**TEKS YANG DITAMPILKAN:**
──────────────────────────────
Soal:
Assalamu ‘alaikum wa rahmatullah wa barakatuhu.
Ucapan selamat untuk Anda syaikhuna dan amiruna dari hati kami.
Rasul saw bersabda: “jika Anak Adam mati maka terputuslah amalnya kecuali tiga: shadaqah jariah, ilmu yang bermanfaat atau anak saleh yang mendoakannya”.
Apakah disyaratkan, shadaqah jariah itu adalah yang dikeluarkan oleh orang yang meninggal itu sebelum wafatnya, atau jika anak-anaknya bersedekah atas ruhnya juga dihitung untuknya?
Semoga Allah menguatkan Anda di atas kebenaran yang Anda tempuh dan merealisasikan melalui kedua tangan Anda apa yang di dalamnya ada kemuliaan umat.
[Ameer Turman]
Jawab:
Wa’alaikumussalam wa rahmatullah wa barakatuhu.
Hadis tersebut adalah tentang amal si mayit “terputuslah amalnya kecuali tiga” yaitu shadaqah jariyah, ilmu yang bermanfaat dan anak saleh yang mendoakannya …
Adapun sampainya pahala amal orang lain kepadanya, maka di situ ada amal-amal atas namanya yang dilakukan oleh orang lain, yang pahalanya sampai kepadanya, dan di antaranya shadaqah atas namanya oleh anak-anaknya dan mereka meniyatkan pahalanya untuknya:
1- Asy-Syaukani mengatakan di Nayl al-Awthâr:
1488 – Dan dari Abu Hurairah:
أَنَّ رَجُلاً قَالَ لِلنَّبِيِّ ﷺ: إنَّ أَبِي مَاتَ وَلَمْ يُوصِ، أَفَيَنْفَعُهُ أَنْ أَتَصَدَّقَ عَنْهُ؟ قَالَ: نَعَمْ» رَوَاهُ أَحْمَدُ وَمُسْلِمٌ وَالنَّسَائِيُّ وَابْنُ مَاجَهْ
“Seorang laki-laki berkata kepada Nabi saw: “bapakku telah meninggal dan dia tidak mewasiyatkan, apakah bermanfaat untuknya saya bersedekah atas namanya? Beliau bersabda: “benar” (HR Ahmad, Muslim, an-Nasai dan Ibnu Majah).
──────────────────────────────
**DATA HASIL EKSTRAKSI:**
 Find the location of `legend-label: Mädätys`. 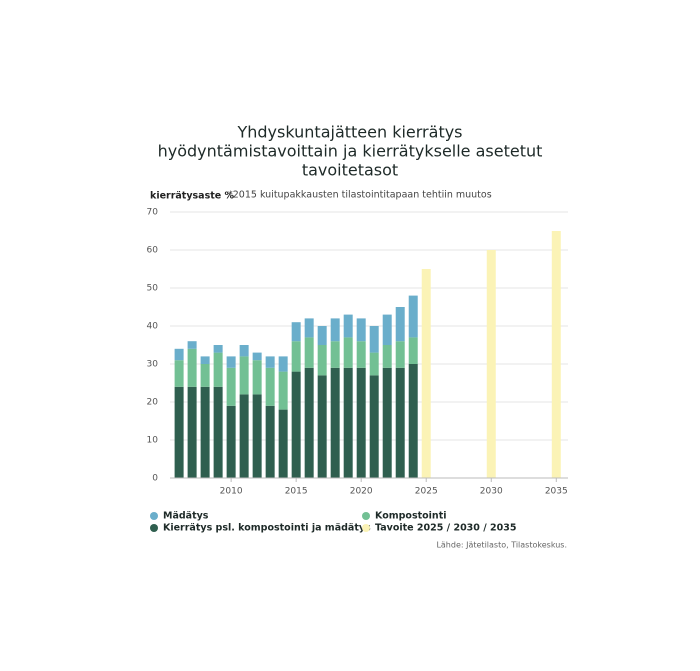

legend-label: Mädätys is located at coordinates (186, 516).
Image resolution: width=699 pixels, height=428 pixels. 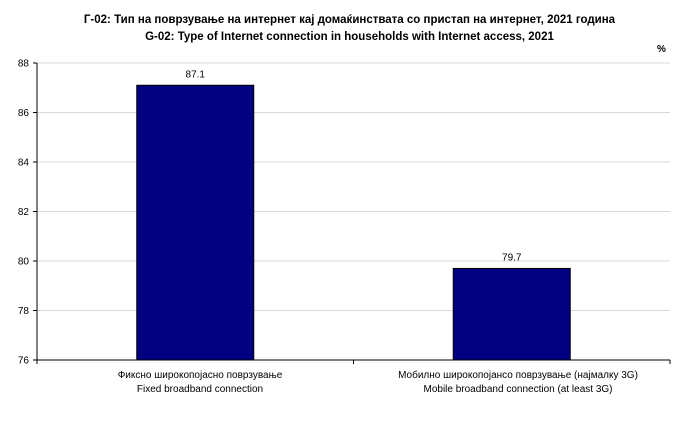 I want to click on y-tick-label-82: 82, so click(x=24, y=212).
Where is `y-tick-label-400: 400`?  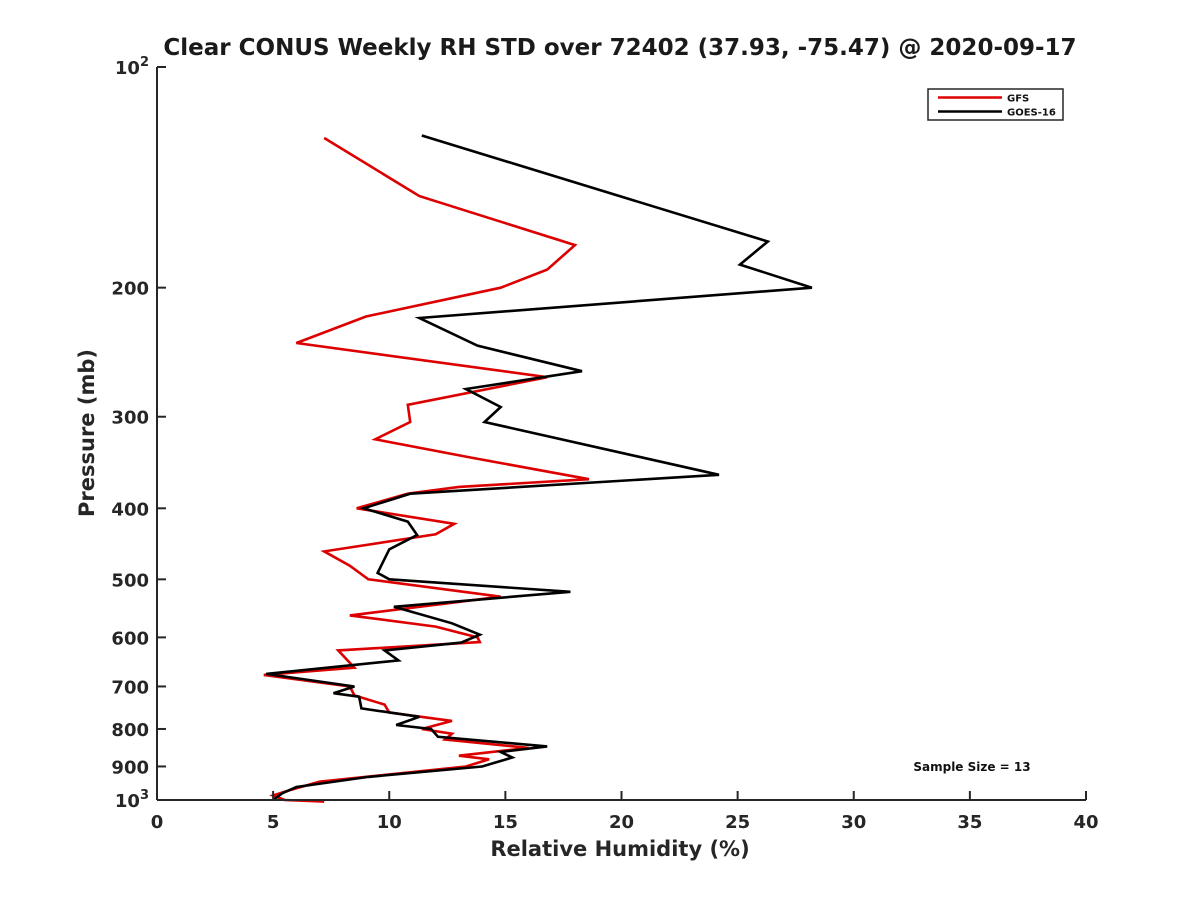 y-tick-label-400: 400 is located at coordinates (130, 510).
──────────────────────────────
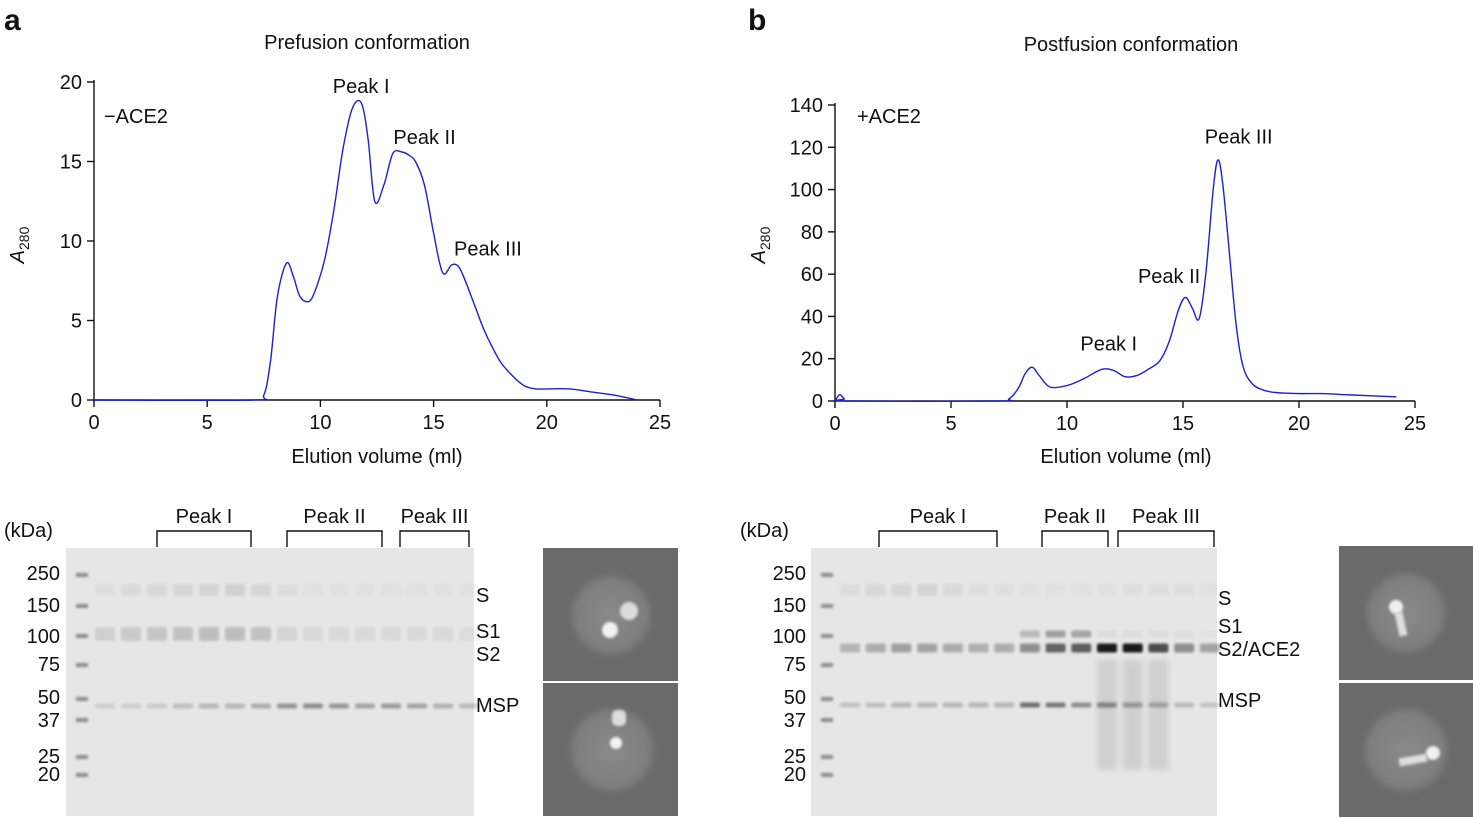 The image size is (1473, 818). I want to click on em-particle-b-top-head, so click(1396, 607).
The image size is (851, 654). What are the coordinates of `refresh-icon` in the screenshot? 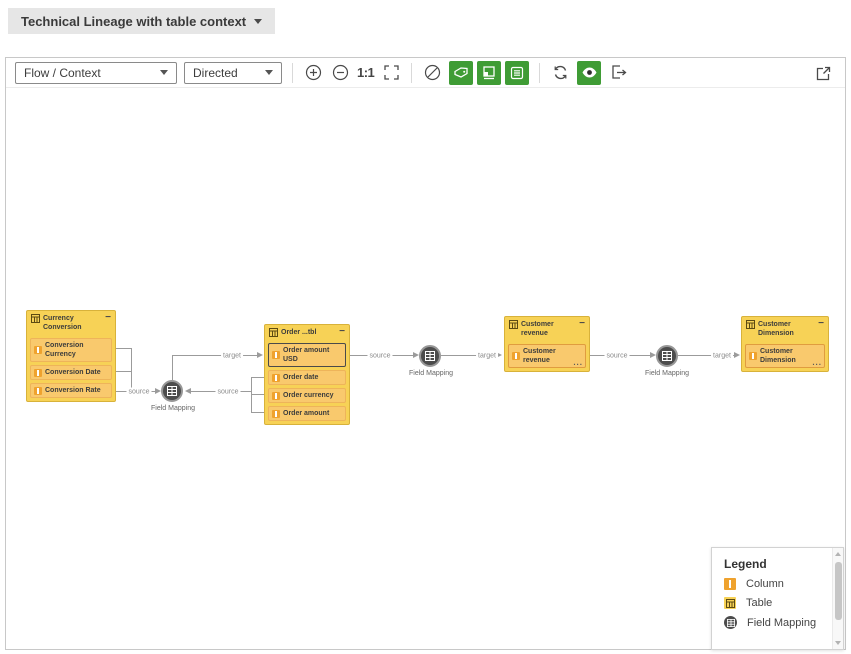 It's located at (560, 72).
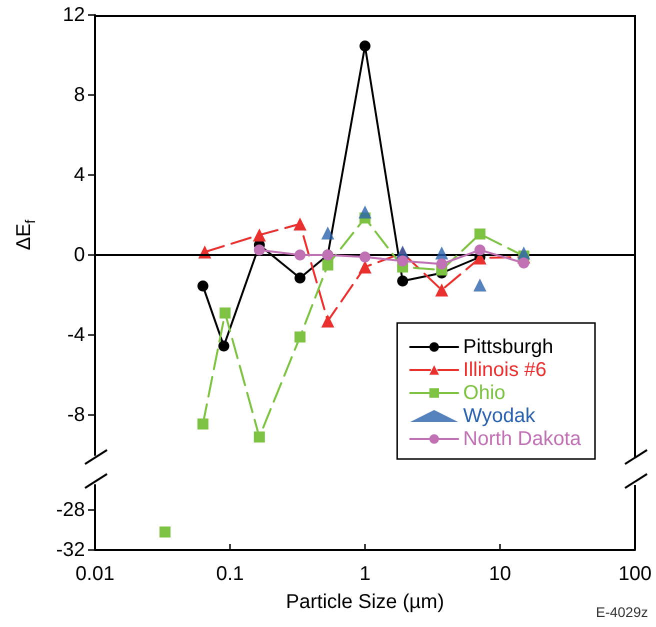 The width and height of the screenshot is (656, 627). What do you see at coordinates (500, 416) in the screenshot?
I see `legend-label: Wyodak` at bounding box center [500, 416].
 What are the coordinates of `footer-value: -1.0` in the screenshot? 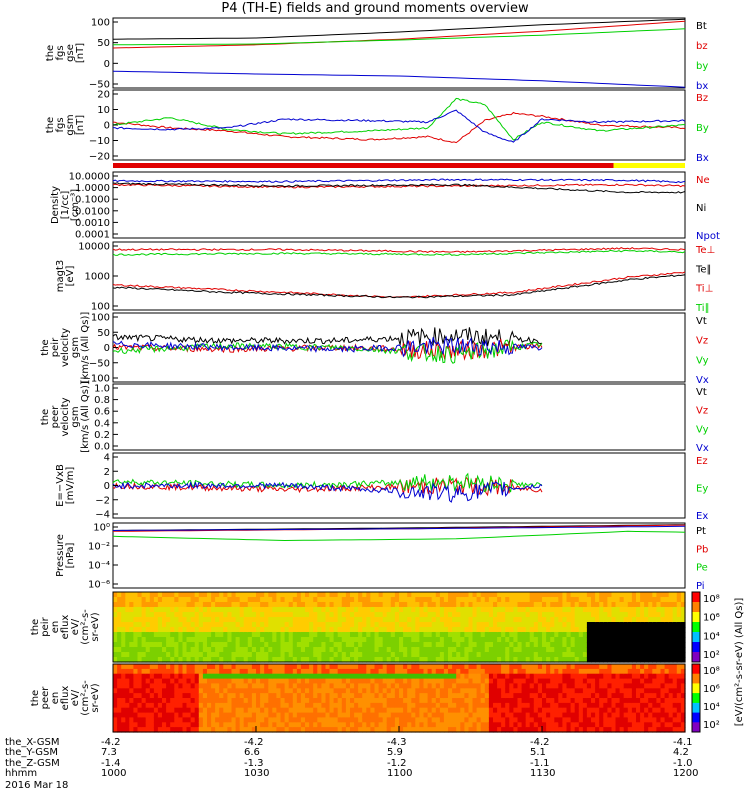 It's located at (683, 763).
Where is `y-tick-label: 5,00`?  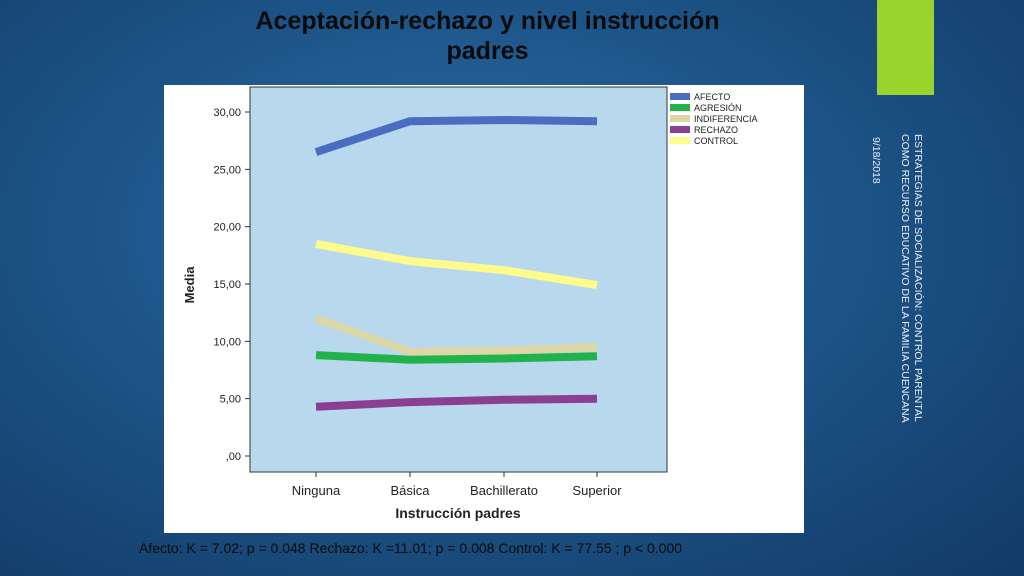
──────────────────────────────
**LATIHAN:**
1/ Terjemahkan ke dalam bahasa Inggris kalimat berikut dari teks tentang shadaqah jariah: "Apakah disyaratkan, shadaqah jariah itu adalah yang dikeluarkan oleh orang yang meninggal itu sebelum wafatnya, atau jika anak-anaknya bersedekah atas ruhnya juga dihitung untuknya?"
2/ Jawablah pertanyaan berikut berdasarkan teks tentang shadaqah jariah.
(a) Menurut sabda Rasul saw yang dikutip, apa saja tiga hal yang tidak terputus ketika anak Adam mati?
(b) Di kitab apa Asy-Syaukani mengatakan hal yang dikutip?
(c) Apa jawaban Nabi saw ketika laki-laki itu bertanya apakah bersedekah atas nama bapaknya bermanfaat untuk bapaknya?
3/ Lanjutkan teks tentang shadaqah jariah ini setelah kalimat terakhirnya.

**HASIL TIAP TUGAS:**
1/ Is it a requirement that shadaqah jariah be what the deceased gave before their death, or, if their children give charity on behalf of their soul, is that also counted for them?

2/
(a) Shadaqah jariah, ilmu yang bermanfaat, dan anak saleh yang mendoakannya.
(b) Nayl al-Awthâr.
(c) "Benar."

3/
1489 – Dan dari Aisyah:
«أَنَّ رَجُلاً قَالَ لِلنَّبِيِّ ﷺ: إنَّ أُمِّي اُفْتُلِتَتْ نَفْسُهَا، وَأُرَاهَا لَوْ تَكَلَّمَتْ تَصَدَّقَتْ، فَهَلْ لَهَا أَجْرٌ إنْ تَصَدَّقْتُ عَنْهَا؟ قَالَ نَعَمْ» مُتَّفَقٌ عَلَيْهِ
“Seorang laki-laki berkata kepada Nabi saw; “ibuku telah meninggal dan aku menduganya seandainya dia berbicara niscaya dia bersedekah, apakah untuknya pahala jika aku bersedekah atas namanya?” Beliau bersabda: “benar” (Muttafaq ‘alayh).
1491- Dan dari al-Hasan:
«عَنْ سَعْدِ بْنِ عُبَادَةَ أَنَّ أُمَّهُ مَاتَتْ فَقَالَ: يَا رَسُولَ اللَّهِ، إنَّ أُمِّي مَاتَتْ أَفَأَتَصَدَّقُ عَنْهَا؟ قَالَ: نَعَمْ قُلْتُ: فَأَيُّ الصَّدَقَةِ أَفْضَلُ؟ قَالَ: سَقْيُ الْمَاءِ» قَالَ الْحَسَنُ: فَتِلْكَ سِقَايَةُ آلِ سَعْدٍ بِالْمَدِينَةِ
“Dari Sa’ad bin Ubadah bahwa ibunya meninggal lalu dia berkata: “ya Rasulullah ibuku telah meninggal apakah aku bersedekah atas namanya?” Beliau bersabda: “benar”. Aku (Sa’ad bin Ubadah) katakan: “sedekah apakah yang paling utama?” Beliau bersabda; “sumber air’. Al-Hasan berkata: “itu adalah sumber air keluarga Sa’ad di Madinah (HR Ahmad dan an-Nasai).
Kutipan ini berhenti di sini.